To take one example, as we have previously debated, our capacity to admit people to the UK through safe and legal routes is impacted by the level of illegal migration, so hiving off aspects of immigration policy and operations to a separate department is a recipe for confusion, disjointed policy-making and ineffective operations. The migration and borders system is highly complicated and this change would serve only to add unnecessary complexity. However, I assure the noble Baroness that the Home Office already works closely with other government departments, including the FCDO, on all cross-cutting matters to ensure that relative interests are considered accordingly during the development and implementation of immigration and asylum policy, and it will continue to do so.
I am grateful to the Minister. He was quite right about this being a probing amendment to demonstrate the importance of the joined-upness of this being over here and that over there. I am equally grateful to the noble Lord, Lord Kerr, who is doing his old department a great service in dodging that particular bullet. The Minister talked about respective competencies and so on, so the Foreign Office should keep doing foreign affairs, including negotiating treaties, for example. Why did the Home Secretary and the Home Department negotiate the Rwanda pact, as opposed to leaving treaty negotiation to the Foreign Office? That came into my mind because the Minister mentioned the Rwanda agreement in the context of the impact assessment.

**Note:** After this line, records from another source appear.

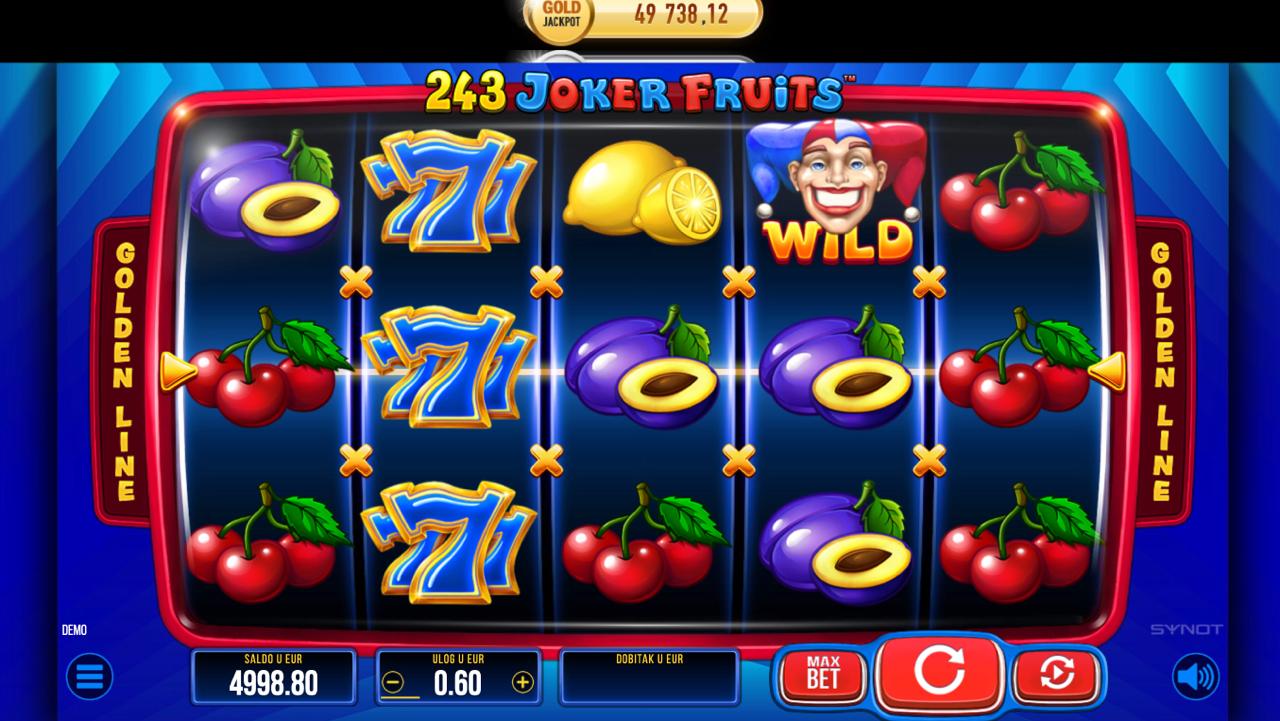Click the gold jackpot amount 49 738,12
The image size is (1280, 721).
[x=681, y=15]
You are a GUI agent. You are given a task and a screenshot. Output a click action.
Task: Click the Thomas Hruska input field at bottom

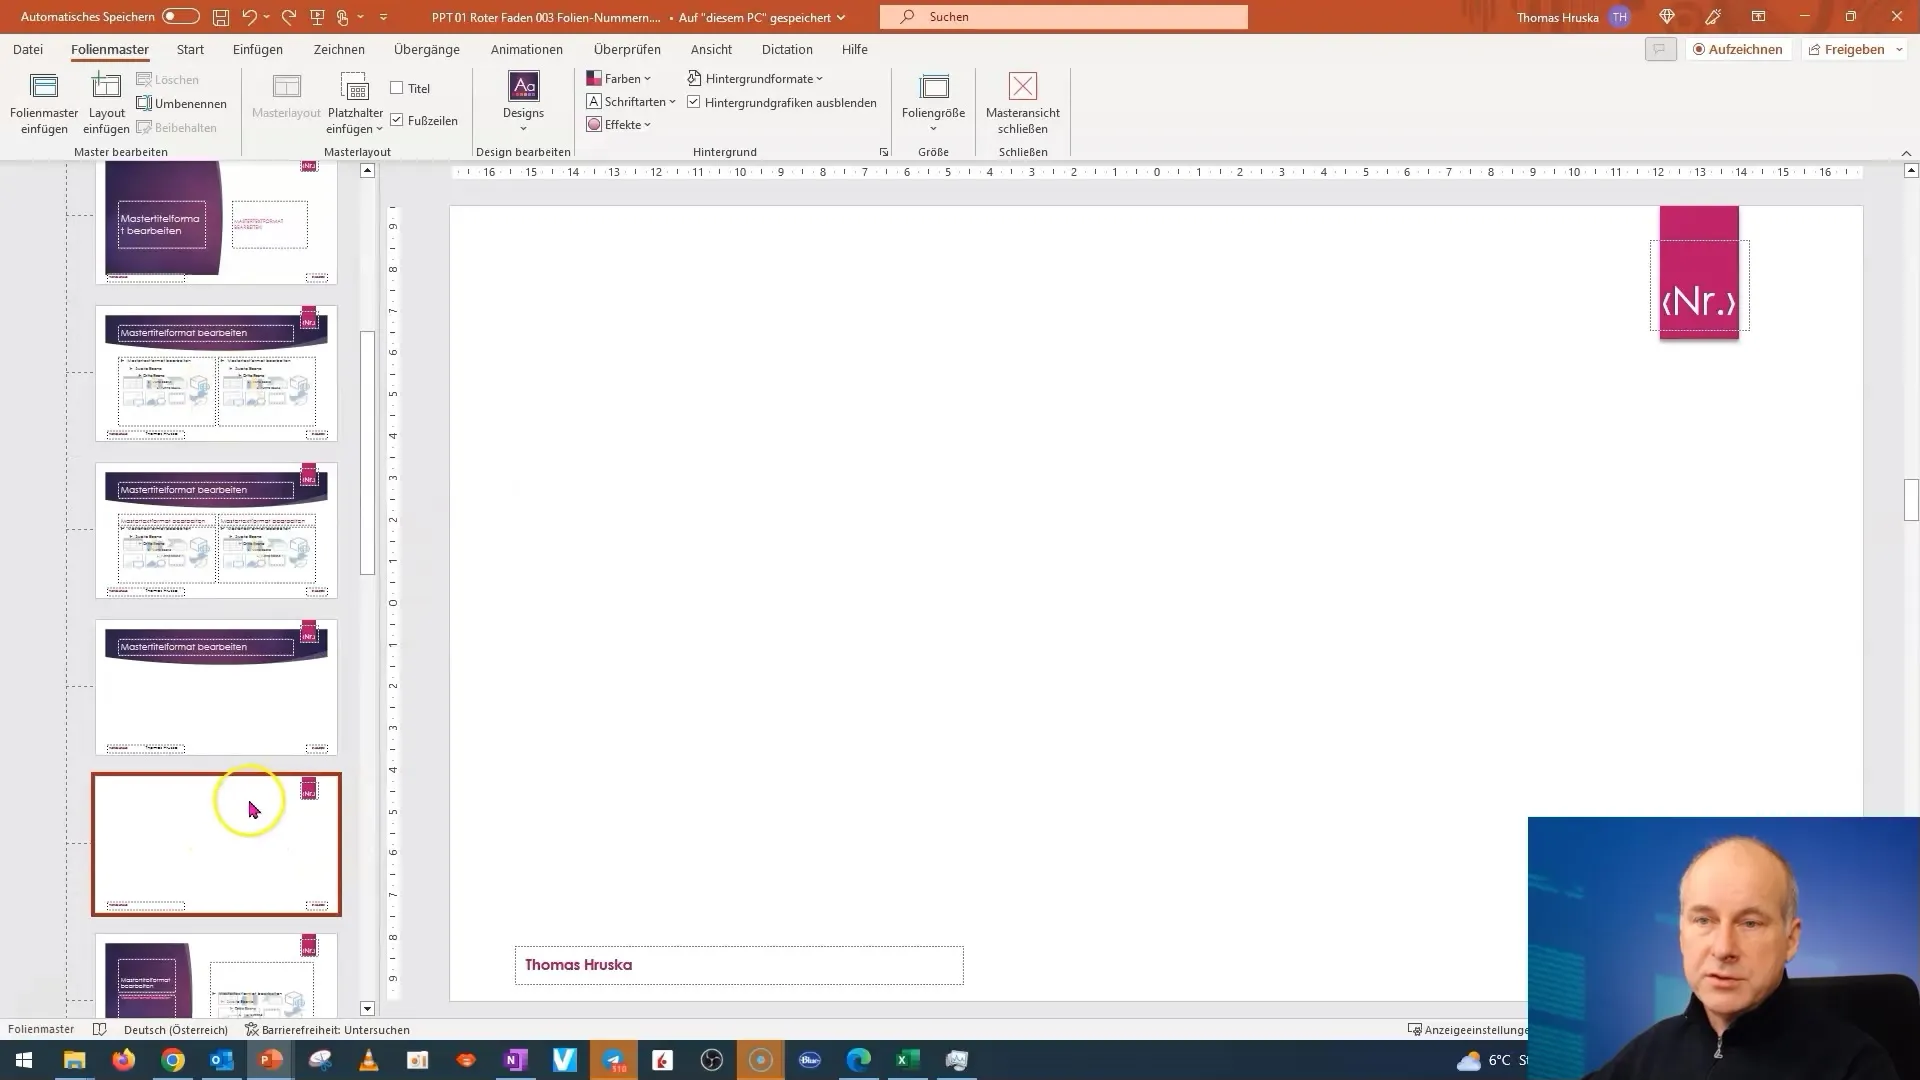pos(738,964)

Just to help him, I suggest that the impact assessment should be provided on the basis that the Government believe they will succeed in the litigation, so the impact assessment could be produced without delay on the predication that the Government are confident that their litigation will succeed.
I will certainly ensure that the noble Baroness’s points are noted in the department.
Finally, Amendment 139FD would place a duty on the Home Secretary to publish quarterly statistics on the Bill’s operation after it is enacted. Again, I have no issue with the basic premise underpinning the amendment. We already publish a raft of immigration statistics on a quarterly basis and I have no doubt that these regular publications will be augmented to report on what is happening under this Bill once it is commenced. We will consider carefully what data it is appropriate to record and publish as part of our implementation planning. I am sure that the noble Lord, Lord Coaker, and his Front-Bench colleagues in the other place will not be slow to press the Government for the kind of data referenced in the amendment.
I and my ministerial colleagues, in particularly my indefatigable noble friend Lord Murray, have heard loud and clear the calls from around the Committee that the economic impact assessment for the Bill should be available to your Lordships before the start of Report. My noble friend has committed to updating the House before the first day of Report and I have already read out the Home Secretary’s comments from this morning. However, having had this opportunity to debate the issue again, together with the other issues addressed in these amendments, I invite the noble Baroness to withdraw her amendment.